How about allowing freedom? Well that means I’m free to build a nuclear bomb. And set it off where I want. We see today especially that type of freedom isn’t really liked.
Usually the quote comes in a positive light. We won’t make a law/rule around it, it’s a principle so it’s meant to be short. So yeah you could argue about anything in any way you want, positive or negative. And if you want to be really precise then you make a law but it’s so precise it won’t cover edge cases. Don’t you agree that the baseline for most humans is to be in peace, find love, patience, joy, kindness, mildness ? You can manifest any of those traits to any stranger and you’ll likely have a positive impact right ? That’s the context of the Golden Rule quote I guess
That's not the human norm though. Doubt an average human way of existing is literal torture for some obscure number of people. I think you're missing the forest for the threes with that BDSM example. You can always find isolated examples as counter-argument for basically anything, but in reality that's an obscure number.
Due to the complexity of our reality a lot of things find themselves on a spectrum, but in numbers things are pretty clear.
Lets offer you a "trade up" on that "Golden Rule"
In order of priority, if possible while maintaining the health and safety of yourself and your loved ones:
- Treat others as THEY wish to be treated
- Treat others as YOU would wish to be treated in their situation
- Treat others with as much kindness and compassion as you can safely afford
When we are safe, we can do BETTER than the Golden Rule. We also have to admit that safety is a requirement that changes expectations.
I have to give credit to Dennis E Taylor's "Heaven's River" for this root idea.

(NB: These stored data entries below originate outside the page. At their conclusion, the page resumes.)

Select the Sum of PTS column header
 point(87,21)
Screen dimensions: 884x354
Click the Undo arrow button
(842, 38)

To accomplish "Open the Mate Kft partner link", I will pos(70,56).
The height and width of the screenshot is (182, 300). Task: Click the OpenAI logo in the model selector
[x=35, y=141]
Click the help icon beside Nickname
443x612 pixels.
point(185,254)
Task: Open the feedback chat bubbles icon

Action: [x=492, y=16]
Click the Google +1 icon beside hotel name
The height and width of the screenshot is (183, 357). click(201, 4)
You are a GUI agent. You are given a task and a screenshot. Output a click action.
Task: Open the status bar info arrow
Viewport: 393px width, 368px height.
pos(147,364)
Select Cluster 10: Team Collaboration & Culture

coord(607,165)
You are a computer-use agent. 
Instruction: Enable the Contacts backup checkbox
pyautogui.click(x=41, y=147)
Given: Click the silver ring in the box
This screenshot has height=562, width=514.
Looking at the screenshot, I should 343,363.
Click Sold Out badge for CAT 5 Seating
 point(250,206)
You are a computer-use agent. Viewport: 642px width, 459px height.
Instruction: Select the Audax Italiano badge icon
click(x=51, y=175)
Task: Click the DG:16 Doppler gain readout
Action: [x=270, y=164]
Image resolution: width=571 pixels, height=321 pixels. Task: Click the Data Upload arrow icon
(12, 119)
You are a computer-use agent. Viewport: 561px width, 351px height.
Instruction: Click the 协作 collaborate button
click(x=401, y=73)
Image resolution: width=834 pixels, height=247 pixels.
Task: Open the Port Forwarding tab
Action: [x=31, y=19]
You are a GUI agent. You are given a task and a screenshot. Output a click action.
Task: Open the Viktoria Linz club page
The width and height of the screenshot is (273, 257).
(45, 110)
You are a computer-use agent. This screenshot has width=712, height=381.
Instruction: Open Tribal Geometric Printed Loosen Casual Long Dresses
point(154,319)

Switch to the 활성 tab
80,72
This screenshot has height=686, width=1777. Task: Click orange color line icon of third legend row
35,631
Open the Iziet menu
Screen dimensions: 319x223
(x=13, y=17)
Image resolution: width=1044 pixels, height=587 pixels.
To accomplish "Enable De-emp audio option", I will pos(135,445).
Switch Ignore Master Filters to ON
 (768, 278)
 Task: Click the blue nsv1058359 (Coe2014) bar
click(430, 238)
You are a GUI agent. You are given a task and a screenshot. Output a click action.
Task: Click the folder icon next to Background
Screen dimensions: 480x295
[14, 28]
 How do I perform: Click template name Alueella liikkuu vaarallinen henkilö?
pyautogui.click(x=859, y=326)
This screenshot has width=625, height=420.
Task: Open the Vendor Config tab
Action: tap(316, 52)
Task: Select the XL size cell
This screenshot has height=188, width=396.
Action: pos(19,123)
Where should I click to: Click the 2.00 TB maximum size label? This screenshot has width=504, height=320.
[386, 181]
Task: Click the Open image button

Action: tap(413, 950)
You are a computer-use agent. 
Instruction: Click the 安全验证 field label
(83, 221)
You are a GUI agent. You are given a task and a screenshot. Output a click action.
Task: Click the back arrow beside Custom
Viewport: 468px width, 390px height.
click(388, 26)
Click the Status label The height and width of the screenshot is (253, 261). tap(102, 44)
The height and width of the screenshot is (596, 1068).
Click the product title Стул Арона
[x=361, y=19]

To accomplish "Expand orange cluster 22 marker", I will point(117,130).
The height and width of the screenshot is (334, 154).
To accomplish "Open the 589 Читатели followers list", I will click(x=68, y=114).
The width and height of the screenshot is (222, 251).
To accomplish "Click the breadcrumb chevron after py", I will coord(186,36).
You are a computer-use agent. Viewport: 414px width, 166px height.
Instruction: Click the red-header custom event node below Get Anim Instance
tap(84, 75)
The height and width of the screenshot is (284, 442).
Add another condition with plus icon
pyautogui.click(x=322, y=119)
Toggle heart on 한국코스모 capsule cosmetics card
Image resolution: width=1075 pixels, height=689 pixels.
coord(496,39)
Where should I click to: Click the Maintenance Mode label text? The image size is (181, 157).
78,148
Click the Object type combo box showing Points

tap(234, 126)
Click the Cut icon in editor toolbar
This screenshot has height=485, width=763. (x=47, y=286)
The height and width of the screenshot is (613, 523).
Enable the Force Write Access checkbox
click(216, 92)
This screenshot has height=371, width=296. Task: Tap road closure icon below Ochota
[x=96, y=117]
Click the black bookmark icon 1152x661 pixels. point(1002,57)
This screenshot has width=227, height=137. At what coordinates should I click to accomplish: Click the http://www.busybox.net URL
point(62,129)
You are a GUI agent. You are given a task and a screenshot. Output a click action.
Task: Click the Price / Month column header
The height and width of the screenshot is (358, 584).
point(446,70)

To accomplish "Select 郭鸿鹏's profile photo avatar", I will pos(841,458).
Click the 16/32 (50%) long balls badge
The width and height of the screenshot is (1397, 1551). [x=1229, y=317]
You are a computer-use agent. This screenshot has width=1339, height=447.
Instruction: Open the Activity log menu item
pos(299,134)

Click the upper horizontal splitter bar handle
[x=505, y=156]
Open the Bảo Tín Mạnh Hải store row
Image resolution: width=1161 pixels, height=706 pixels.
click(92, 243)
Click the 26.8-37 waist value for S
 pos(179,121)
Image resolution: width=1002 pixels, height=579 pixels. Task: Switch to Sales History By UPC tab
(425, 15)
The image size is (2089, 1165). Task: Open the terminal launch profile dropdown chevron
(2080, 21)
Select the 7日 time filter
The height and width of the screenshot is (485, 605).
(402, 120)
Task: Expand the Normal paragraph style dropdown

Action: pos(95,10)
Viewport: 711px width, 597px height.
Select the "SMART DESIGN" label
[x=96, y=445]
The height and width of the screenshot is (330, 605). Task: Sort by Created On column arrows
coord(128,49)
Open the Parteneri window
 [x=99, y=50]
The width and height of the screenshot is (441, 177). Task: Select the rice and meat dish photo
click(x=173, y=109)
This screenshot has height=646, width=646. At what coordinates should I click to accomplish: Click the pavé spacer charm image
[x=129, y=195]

Sociopaths aren’t the only problem with that philosophy. I agree with the philosophy but it assumes everyone wants good things. Many people want what others perceive to be bad, not because they are sociopaths but because they are different. A clear example of this is healthcare in the U.S. A large number of people actively vote against their best interests — some of the biggest supporters of the U.S. healthcare system are those that suffer under it most. People (including us) are idiots at least some of the time.